That was the great characteristic of David's life. Whatever were the faults of David, you cannot get away from the true worshipfulness of his being toward God. The sublime touches in the darkest hours of David's life are those. Even when he has sinned in numbering Israel, and God visits his sin with terrible judgement, he goes down before God and says, "Lo, I have sinned, and I have done perversely; but these sheep, what have they done? let Thine hand, I pray Thee, be against me, and against my father's house" (2 Sam. 24:17). What fear of the Lord! What reverence for God! What a falling down before God in utterness of surrender and yieldedness! That was the spirit of David's life. And the perfection of that spirit, that devotion to His Father in the life of the Lord Jesus was put to severe tests. "If Thou be the Son!" Right at the end, when men come and take Him with swords and staves, Son of God as He was, He tells them that if He should ask His Father He would send twelve legions of angels; but that devotion to His Father must mean that the angels must stay where they are.

(Lines of data)
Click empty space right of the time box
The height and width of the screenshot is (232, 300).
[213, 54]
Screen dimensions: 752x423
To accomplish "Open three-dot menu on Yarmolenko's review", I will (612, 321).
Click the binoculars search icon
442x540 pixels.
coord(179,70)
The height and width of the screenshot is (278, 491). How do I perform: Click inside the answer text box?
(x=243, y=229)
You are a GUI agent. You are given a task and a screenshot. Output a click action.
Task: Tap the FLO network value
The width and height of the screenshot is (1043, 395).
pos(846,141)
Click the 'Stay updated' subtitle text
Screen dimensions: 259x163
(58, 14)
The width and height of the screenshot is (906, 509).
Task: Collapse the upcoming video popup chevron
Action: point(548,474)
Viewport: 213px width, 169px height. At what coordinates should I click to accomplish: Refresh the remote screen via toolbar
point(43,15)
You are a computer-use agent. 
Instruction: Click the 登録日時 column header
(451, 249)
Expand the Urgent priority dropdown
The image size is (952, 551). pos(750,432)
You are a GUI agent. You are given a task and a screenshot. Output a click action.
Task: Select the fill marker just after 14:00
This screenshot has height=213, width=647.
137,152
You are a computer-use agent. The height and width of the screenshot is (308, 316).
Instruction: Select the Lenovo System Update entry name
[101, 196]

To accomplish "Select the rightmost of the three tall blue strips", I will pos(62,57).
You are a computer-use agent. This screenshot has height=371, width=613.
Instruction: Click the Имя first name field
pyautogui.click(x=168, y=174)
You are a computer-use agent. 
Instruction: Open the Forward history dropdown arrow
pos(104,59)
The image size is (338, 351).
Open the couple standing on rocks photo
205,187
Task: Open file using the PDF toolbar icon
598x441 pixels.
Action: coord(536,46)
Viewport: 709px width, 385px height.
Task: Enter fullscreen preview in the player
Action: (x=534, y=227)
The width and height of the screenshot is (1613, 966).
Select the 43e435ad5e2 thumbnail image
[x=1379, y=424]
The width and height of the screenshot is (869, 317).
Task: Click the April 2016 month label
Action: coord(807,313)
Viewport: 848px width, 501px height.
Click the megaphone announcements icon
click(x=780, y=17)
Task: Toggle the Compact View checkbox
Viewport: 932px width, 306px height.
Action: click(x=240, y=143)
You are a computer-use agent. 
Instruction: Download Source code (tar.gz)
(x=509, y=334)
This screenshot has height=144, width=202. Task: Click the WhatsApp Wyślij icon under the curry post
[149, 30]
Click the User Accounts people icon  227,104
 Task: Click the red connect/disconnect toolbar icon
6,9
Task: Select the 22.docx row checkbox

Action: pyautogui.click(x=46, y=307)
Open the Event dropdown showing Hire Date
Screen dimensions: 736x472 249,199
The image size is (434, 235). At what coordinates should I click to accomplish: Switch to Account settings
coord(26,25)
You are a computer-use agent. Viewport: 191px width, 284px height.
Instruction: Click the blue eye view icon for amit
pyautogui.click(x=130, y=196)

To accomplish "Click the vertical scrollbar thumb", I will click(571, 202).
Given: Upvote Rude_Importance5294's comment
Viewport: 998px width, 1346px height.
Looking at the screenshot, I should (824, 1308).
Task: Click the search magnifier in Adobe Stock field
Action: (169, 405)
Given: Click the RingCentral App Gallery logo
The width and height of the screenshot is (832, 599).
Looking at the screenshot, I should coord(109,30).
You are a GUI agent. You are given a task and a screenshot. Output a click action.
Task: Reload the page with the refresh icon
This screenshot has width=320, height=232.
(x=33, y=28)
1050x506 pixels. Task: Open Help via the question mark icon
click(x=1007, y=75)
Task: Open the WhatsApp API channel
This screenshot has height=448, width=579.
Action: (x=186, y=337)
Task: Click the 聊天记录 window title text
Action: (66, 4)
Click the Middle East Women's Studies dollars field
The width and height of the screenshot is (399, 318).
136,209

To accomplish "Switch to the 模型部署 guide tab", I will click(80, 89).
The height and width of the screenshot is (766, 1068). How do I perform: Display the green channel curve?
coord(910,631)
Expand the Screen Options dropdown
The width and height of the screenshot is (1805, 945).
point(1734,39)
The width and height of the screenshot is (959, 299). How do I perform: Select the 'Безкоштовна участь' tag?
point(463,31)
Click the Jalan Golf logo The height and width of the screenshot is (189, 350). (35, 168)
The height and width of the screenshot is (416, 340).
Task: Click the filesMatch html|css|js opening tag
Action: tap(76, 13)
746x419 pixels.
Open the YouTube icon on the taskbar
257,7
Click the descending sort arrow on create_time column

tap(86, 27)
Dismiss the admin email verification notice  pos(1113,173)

* [What to produce]:
Continue the passage on David's worship of God, starting right after its last sentence. The material has no connection to the passage on David's worship of God.

* [Task result]:
We might dwell upon all the moral features of Christ, and see how they were tested, tried under strain. This fabric underwent a very severe test in every thread.

The New Man Proved

Tempted in all points like as we are, yet without sin! Not only without sinning in the act, but without sin is this Man. Sin is a deeper thing than sinning. He was not only tried, but proved.

The New Man Perfected

How? Through suffering. This is the word of the Lord. He was never anything but perfect! But I quote Scripture: "Made perfect through sufferings" (Heb. 2:10). That is said of Him. We need not stop to argue the doctrine. To quote the Scripture is enough. He was sinless: He was perfect; and yet He was perfected. If you cannot understand the seeming contradiction look again. It is only another way of saying that He was perfected through the strain placed upon the fabric. A sapling may have no vices in it. It may be a perfect tree as a sapling. But show me that sapling grown to the full tree in a few years' time, and I will say, It is perfected through sufferings; not that those sufferings bore witness to any vice, but its perfections were being brought out to perfection through the storm, the stress, the strain. It is a matter of the measure of perfection, not so much of kind.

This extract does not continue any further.